Write down exactly what lies from the line containing "Share the version history tweet" to the end of the records, inclusive, and omit the pictures.

═════ Records supplied

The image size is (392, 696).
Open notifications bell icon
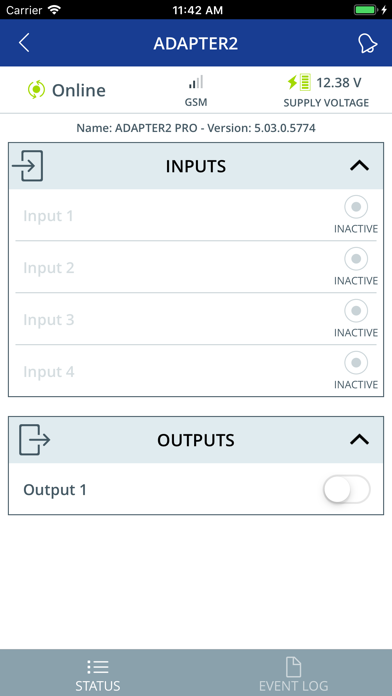tap(368, 44)
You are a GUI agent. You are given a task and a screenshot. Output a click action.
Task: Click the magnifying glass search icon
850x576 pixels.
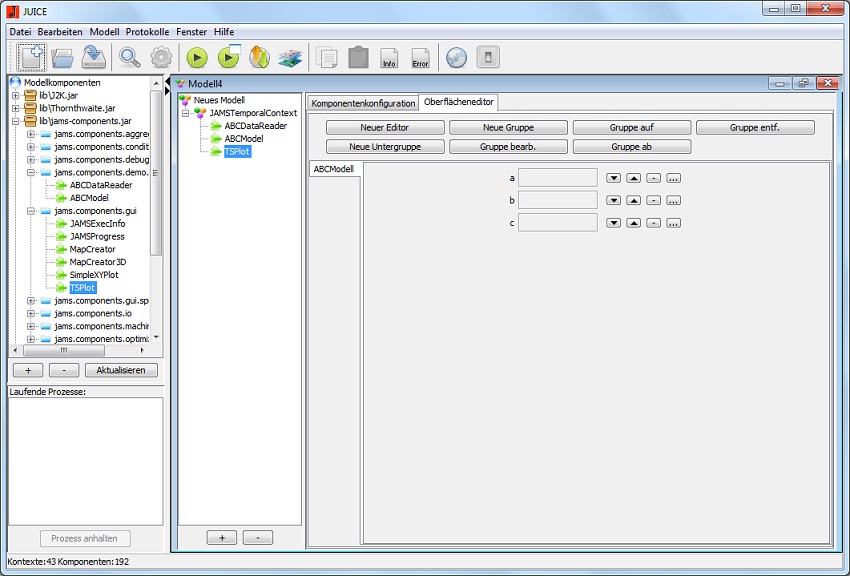point(130,58)
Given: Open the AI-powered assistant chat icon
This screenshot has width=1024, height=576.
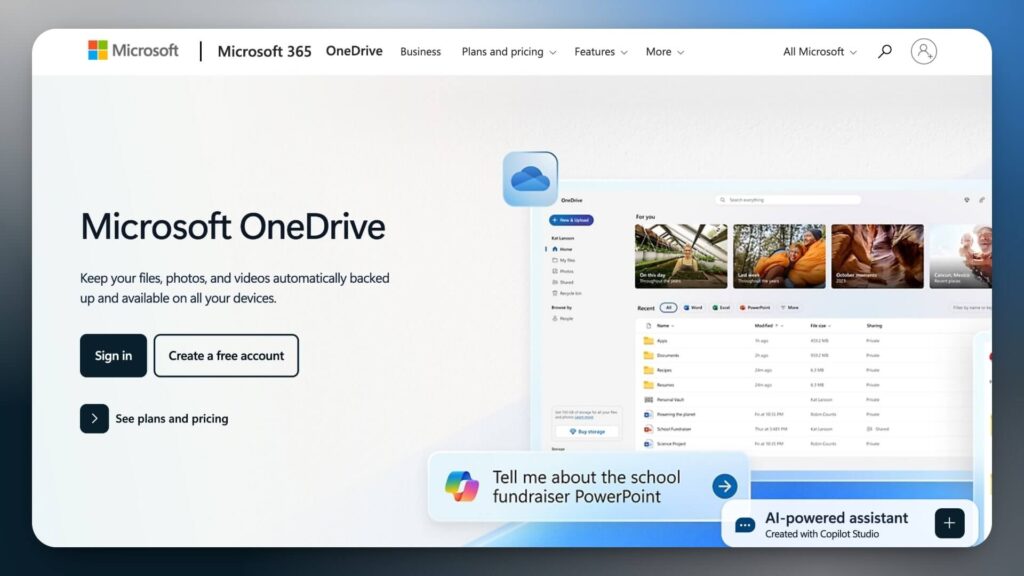Looking at the screenshot, I should pyautogui.click(x=743, y=523).

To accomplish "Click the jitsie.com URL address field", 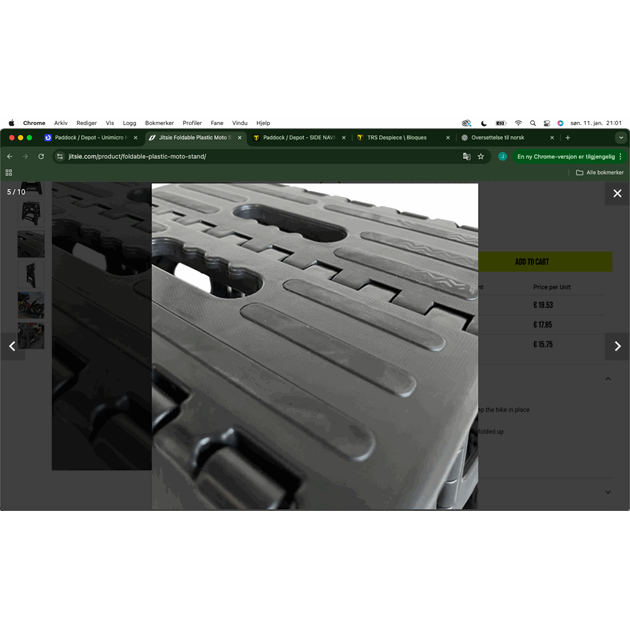I will click(250, 156).
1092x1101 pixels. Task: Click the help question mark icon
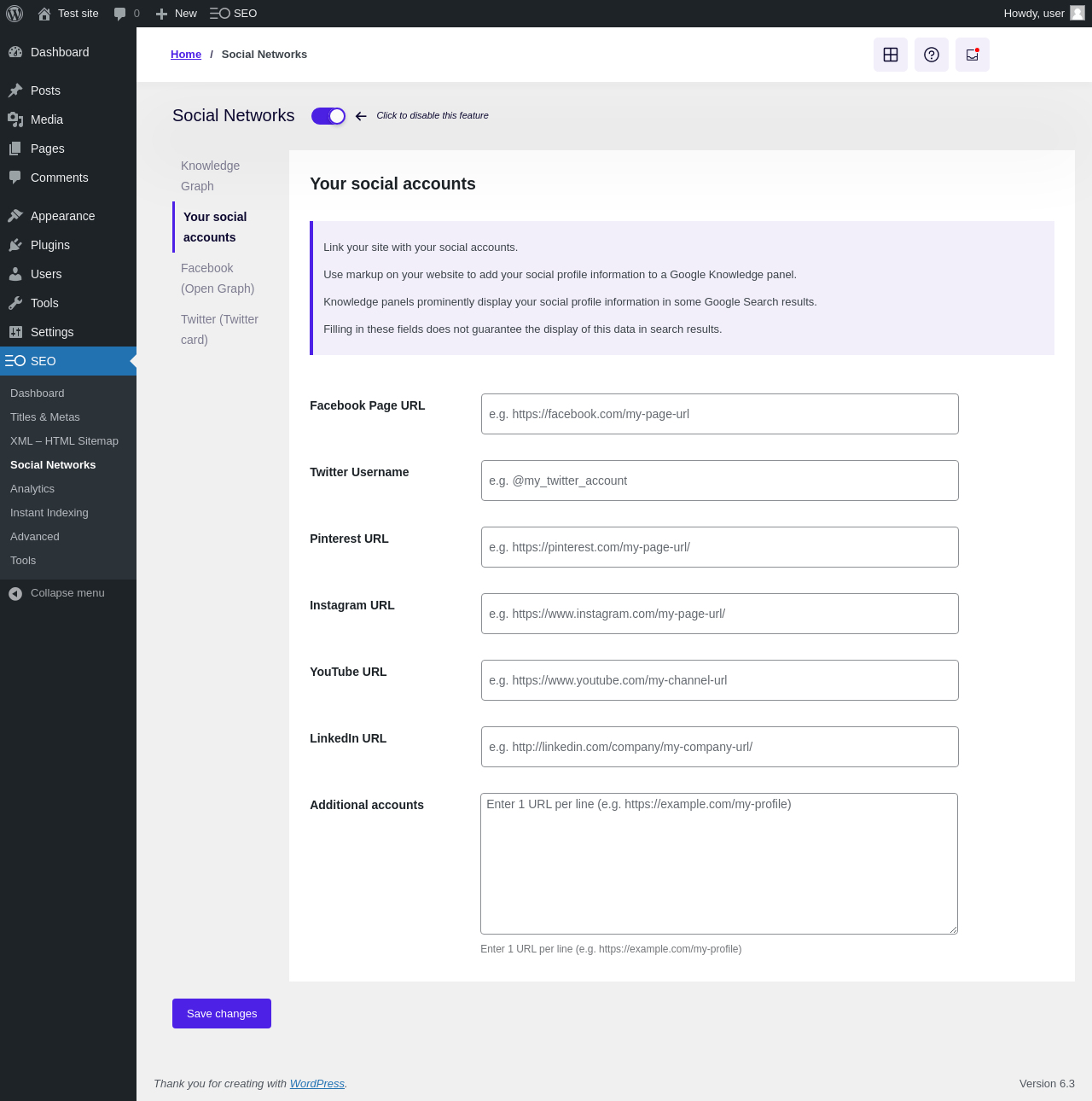932,55
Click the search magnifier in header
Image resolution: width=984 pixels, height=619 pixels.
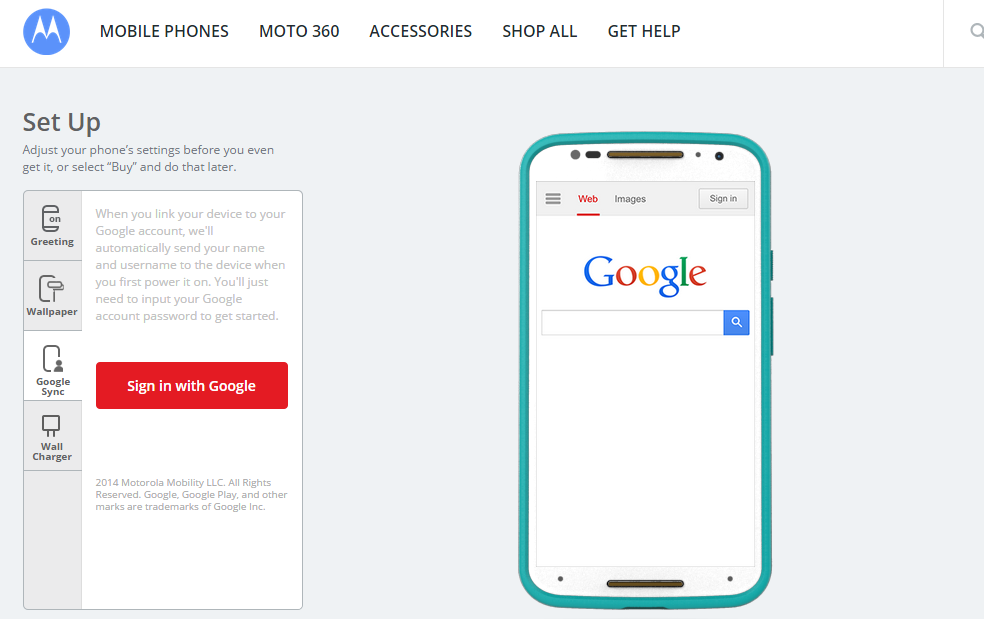pos(976,31)

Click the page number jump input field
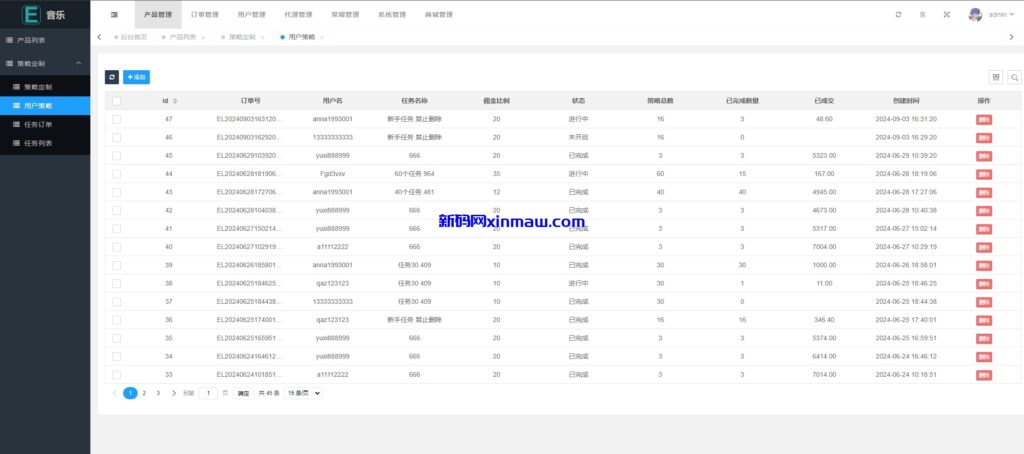(x=208, y=394)
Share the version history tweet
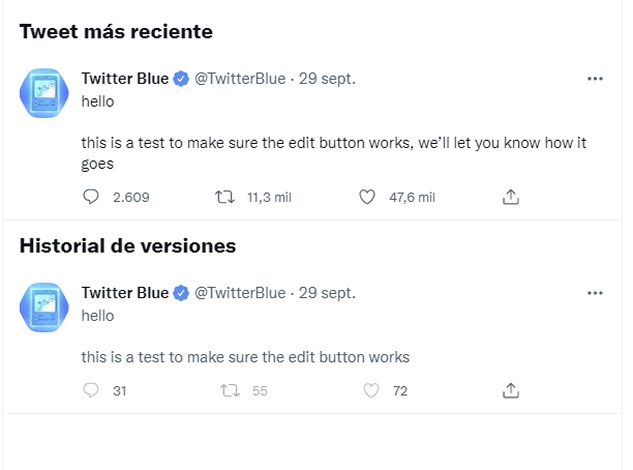Screen dimensions: 633x470 (x=510, y=390)
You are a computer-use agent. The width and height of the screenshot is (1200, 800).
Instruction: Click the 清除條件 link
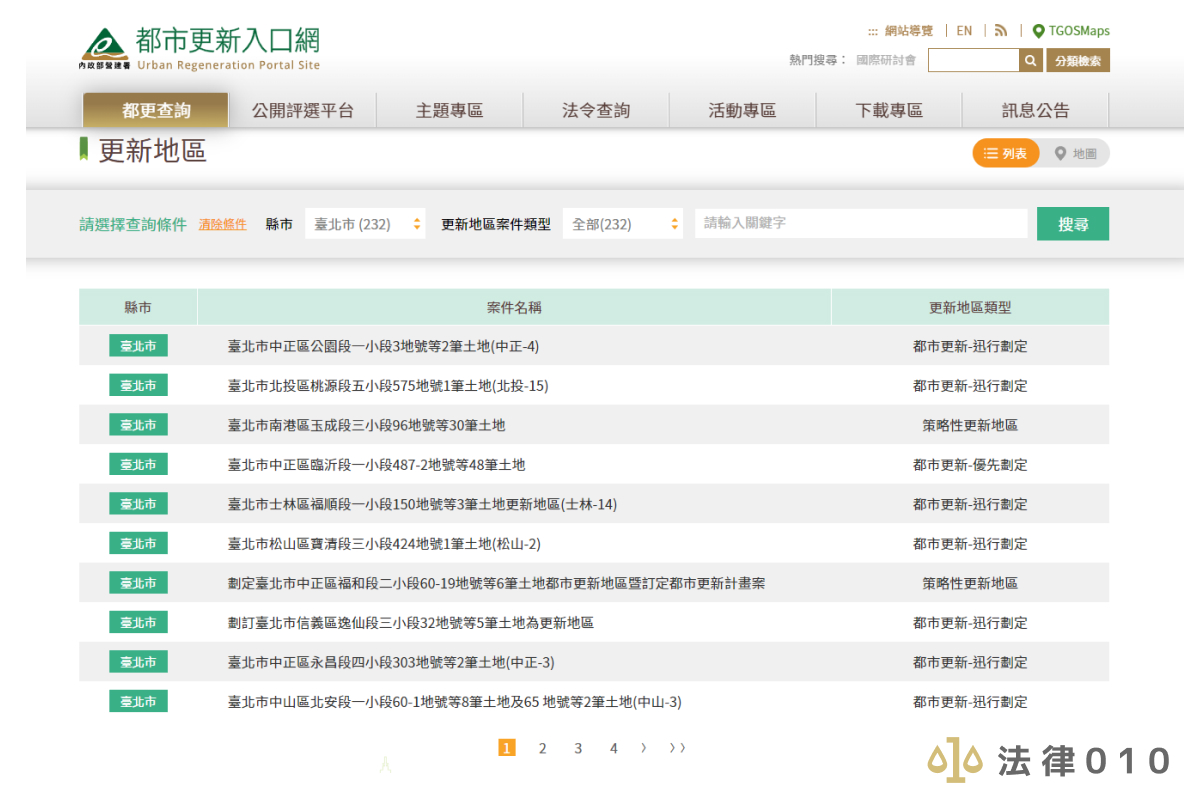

══════════

■ **Answer to this exercise**:
Share the version history tweet
Screen dimensions: 633x470 (x=510, y=390)
You are a computer-use agent. The width and height of the screenshot is (1200, 800).
Instruction: Click the 清除條件 link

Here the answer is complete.